(Records drawn from a dataset)
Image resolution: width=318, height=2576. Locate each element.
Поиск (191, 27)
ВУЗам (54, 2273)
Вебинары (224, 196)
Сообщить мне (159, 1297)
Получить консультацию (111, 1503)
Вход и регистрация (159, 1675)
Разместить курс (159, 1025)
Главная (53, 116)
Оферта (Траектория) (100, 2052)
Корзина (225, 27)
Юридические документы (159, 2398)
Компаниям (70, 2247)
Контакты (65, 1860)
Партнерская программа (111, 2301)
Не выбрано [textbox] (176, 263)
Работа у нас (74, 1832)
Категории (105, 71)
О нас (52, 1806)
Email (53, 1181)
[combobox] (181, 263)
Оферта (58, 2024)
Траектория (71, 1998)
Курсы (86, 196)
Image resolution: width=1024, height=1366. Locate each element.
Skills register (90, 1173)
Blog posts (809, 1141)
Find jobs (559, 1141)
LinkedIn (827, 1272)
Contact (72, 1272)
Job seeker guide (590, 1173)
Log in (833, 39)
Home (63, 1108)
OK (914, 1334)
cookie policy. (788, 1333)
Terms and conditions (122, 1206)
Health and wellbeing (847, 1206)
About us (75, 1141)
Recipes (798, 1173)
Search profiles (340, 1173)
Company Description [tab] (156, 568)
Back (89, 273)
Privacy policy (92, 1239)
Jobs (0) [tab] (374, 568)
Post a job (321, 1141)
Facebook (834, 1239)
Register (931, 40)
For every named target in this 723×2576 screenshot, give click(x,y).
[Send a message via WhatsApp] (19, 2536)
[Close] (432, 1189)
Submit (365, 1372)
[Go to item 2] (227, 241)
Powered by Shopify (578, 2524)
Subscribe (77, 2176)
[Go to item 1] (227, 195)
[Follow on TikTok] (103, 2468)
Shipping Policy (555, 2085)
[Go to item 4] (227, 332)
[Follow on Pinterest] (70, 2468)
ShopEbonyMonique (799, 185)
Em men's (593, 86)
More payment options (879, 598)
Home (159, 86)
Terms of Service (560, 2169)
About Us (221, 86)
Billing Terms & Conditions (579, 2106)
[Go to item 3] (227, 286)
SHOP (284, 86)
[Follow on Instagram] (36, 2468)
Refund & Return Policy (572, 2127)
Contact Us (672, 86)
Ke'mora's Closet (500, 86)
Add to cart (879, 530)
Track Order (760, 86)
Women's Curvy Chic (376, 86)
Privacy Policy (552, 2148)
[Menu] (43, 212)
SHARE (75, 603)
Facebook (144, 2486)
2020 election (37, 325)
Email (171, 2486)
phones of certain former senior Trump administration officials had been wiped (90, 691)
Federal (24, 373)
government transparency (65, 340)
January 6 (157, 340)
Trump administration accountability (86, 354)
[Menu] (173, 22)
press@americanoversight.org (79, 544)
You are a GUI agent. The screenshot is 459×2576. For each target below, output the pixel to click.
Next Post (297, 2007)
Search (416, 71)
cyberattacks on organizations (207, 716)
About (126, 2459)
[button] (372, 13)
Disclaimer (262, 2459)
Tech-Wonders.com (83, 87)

Work task - Pull out each record as written and restate it exactly.

Result of the task -
Image resolution: width=318, height=2576. Locate each element.
Поиск (191, 27)
ВУЗам (54, 2273)
Вебинары (224, 196)
Сообщить мне (159, 1297)
Получить консультацию (111, 1503)
Вход и регистрация (159, 1675)
Разместить курс (159, 1025)
Главная (53, 116)
Оферта (Траектория) (100, 2052)
Корзина (225, 27)
Юридические документы (159, 2398)
Компаниям (70, 2247)
Контакты (65, 1860)
Партнерская программа (111, 2301)
Не выбрано [textbox] (176, 263)
Работа у нас (74, 1832)
Категории (105, 71)
О нас (52, 1806)
Email (53, 1181)
[combobox] (181, 263)
Оферта (58, 2024)
Траектория (71, 1998)
Курсы (86, 196)
Image resolution: width=1024, height=1366. Locate each element.
Skills register (90, 1173)
Blog posts (809, 1141)
Find jobs (559, 1141)
LinkedIn (827, 1272)
Contact (72, 1272)
Job seeker guide (590, 1173)
Log in (833, 39)
Home (63, 1108)
OK (914, 1334)
cookie policy. (788, 1333)
Terms and conditions (122, 1206)
Health and wellbeing (847, 1206)
About us (75, 1141)
Recipes (798, 1173)
Search profiles (340, 1173)
Company Description [tab] (156, 568)
Back (89, 273)
Privacy policy (92, 1239)
Jobs (0) [tab] (374, 568)
Post a job (321, 1141)
Facebook (834, 1239)
Register (931, 40)
For every named target in this 723×2576 screenshot, give click(x,y).
[Send a message via WhatsApp] (19, 2536)
[Close] (432, 1189)
Submit (365, 1372)
[Go to item 2] (227, 241)
Powered by Shopify (578, 2524)
Subscribe (77, 2176)
[Go to item 1] (227, 195)
[Follow on TikTok] (103, 2468)
Shipping Policy (555, 2085)
[Go to item 4] (227, 332)
[Follow on Pinterest] (70, 2468)
ShopEbonyMonique (799, 185)
Em men's (593, 86)
More payment options (879, 598)
Home (159, 86)
Terms of Service (560, 2169)
About Us (221, 86)
Billing Terms & Conditions (579, 2106)
[Go to item 3] (227, 286)
SHOP (284, 86)
[Follow on Instagram] (36, 2468)
Refund & Return Policy (572, 2127)
Contact Us (672, 86)
Ke'mora's Closet (500, 86)
Add to cart (879, 530)
Track Order (760, 86)
Women's Curvy Chic (376, 86)
Privacy Policy (552, 2148)
[Menu] (43, 212)
SHARE (75, 603)
Facebook (144, 2486)
2020 election (37, 325)
Email (171, 2486)
phones of certain former senior Trump administration officials had been wiped (90, 691)
Federal (24, 373)
government transparency (65, 340)
January 6 (157, 340)
Trump administration accountability (86, 354)
[Menu] (173, 22)
press@americanoversight.org (79, 544)
You are a GUI agent. The screenshot is 459×2576. For each target below, output the pixel to click.
Next Post (297, 2007)
Search (416, 71)
cyberattacks on organizations (207, 716)
About (126, 2459)
[button] (372, 13)
Disclaimer (262, 2459)
Tech-Wonders.com (83, 87)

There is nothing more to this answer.